--- Begin ---
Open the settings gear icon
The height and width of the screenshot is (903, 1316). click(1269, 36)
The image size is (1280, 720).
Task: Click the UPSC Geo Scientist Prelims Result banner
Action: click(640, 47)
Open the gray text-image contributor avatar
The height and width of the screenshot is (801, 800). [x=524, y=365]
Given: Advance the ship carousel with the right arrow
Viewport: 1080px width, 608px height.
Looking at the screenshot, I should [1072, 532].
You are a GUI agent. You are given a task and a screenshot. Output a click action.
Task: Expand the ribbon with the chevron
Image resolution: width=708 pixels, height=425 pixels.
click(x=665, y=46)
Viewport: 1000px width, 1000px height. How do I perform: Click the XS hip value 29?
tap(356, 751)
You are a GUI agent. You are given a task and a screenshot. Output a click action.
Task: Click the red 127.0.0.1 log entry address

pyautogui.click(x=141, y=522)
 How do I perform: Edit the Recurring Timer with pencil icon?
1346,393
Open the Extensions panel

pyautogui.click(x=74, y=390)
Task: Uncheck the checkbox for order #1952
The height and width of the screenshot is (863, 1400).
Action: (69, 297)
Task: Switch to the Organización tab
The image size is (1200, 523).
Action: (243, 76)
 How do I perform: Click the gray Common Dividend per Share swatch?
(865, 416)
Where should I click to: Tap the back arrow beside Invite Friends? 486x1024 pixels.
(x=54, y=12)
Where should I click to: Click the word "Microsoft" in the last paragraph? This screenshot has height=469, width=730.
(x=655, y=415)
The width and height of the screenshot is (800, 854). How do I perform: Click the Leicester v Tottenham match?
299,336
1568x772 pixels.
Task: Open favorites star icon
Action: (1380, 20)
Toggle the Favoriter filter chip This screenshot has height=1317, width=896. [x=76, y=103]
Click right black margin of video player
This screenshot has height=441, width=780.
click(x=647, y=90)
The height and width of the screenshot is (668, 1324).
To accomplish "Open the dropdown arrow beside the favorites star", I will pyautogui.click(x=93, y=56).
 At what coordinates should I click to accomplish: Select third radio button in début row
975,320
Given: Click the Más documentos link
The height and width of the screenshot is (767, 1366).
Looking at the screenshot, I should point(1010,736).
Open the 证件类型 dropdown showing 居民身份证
--- End ---
WHAT YOU SHOULD DO
Recast every line of the data above as a Markdown table with the columns Row and Line, numbering each row and leaving out blank lines.

SOLUTION TO THIS EXERCISE
| Row | Line |
|---|---|
| 1 | Open the settings gear icon |
| 2 | The height and width of the screenshot is (903, 1316). click(1269, 36) |
| 3 | The image size is (1280, 720). |
| 4 | Task: Click the UPSC Geo Scientist Prelims Result banner |
| 5 | Action: click(640, 47) |
| 6 | Open the gray text-image contributor avatar |
| 7 | The height and width of the screenshot is (801, 800). [x=524, y=365] |
| 8 | Given: Advance the ship carousel with the right arrow |
| 9 | Viewport: 1080px width, 608px height. |
| 10 | Looking at the screenshot, I should [1072, 532]. |
| 11 | You are a GUI agent. You are given a task and a screenshot. Output a click action. |
| 12 | Task: Expand the ribbon with the chevron |
| 13 | Image resolution: width=708 pixels, height=425 pixels. |
| 14 | click(x=665, y=46) |
| 15 | Viewport: 1000px width, 1000px height. How do I perform: Click the XS hip value 29? |
| 16 | tap(356, 751) |
| 17 | You are a GUI agent. You are given a task and a screenshot. Output a click action. |
| 18 | Task: Click the red 127.0.0.1 log entry address |
| 19 | pyautogui.click(x=141, y=522) |
| 20 |  How do I perform: Edit the Recurring Timer with pencil icon? |
| 21 | 1346,393 |
| 22 | Open the Extensions panel |
| 23 | pyautogui.click(x=74, y=390) |
| 24 | Task: Uncheck the checkbox for order #1952 |
| 25 | The height and width of the screenshot is (863, 1400). |
| 26 | Action: (69, 297) |
| 27 | Task: Switch to the Organización tab |
| 28 | The image size is (1200, 523). |
| 29 | Action: (243, 76) |
| 30 |  How do I perform: Click the gray Common Dividend per Share swatch? |
| 31 | (865, 416) |
| 32 | Where should I click to: Tap the back arrow beside Invite Friends? 486x1024 pixels. |
| 33 | (x=54, y=12) |
| 34 | Where should I click to: Click the word "Microsoft" in the last paragraph? This screenshot has height=469, width=730. |
| 35 | (x=655, y=415) |
| 36 | The width and height of the screenshot is (800, 854). How do I perform: Click the Leicester v Tottenham match? |
| 37 | 299,336 |
| 38 | 1568x772 pixels. |
| 39 | Task: Open favorites star icon |
| 40 | Action: (1380, 20) |
| 41 | Toggle the Favoriter filter chip This screenshot has height=1317, width=896. [x=76, y=103] |
| 42 | Click right black margin of video player |
| 43 | This screenshot has height=441, width=780. |
| 44 | click(x=647, y=90) |
| 45 | The height and width of the screenshot is (668, 1324). |
| 46 | To accomplish "Open the dropdown arrow beside the favorites star", I will pyautogui.click(x=93, y=56). |
| 47 |  At what coordinates should I click to accomplish: Select third radio button in début row |
| 48 | 975,320 |
| 49 | Given: Click the Más documentos link |
| 50 | The height and width of the screenshot is (767, 1366). |
| 51 | Looking at the screenshot, I should point(1010,736). |
| 52 | Open the 证件类型 dropdown showing 居民身份证 |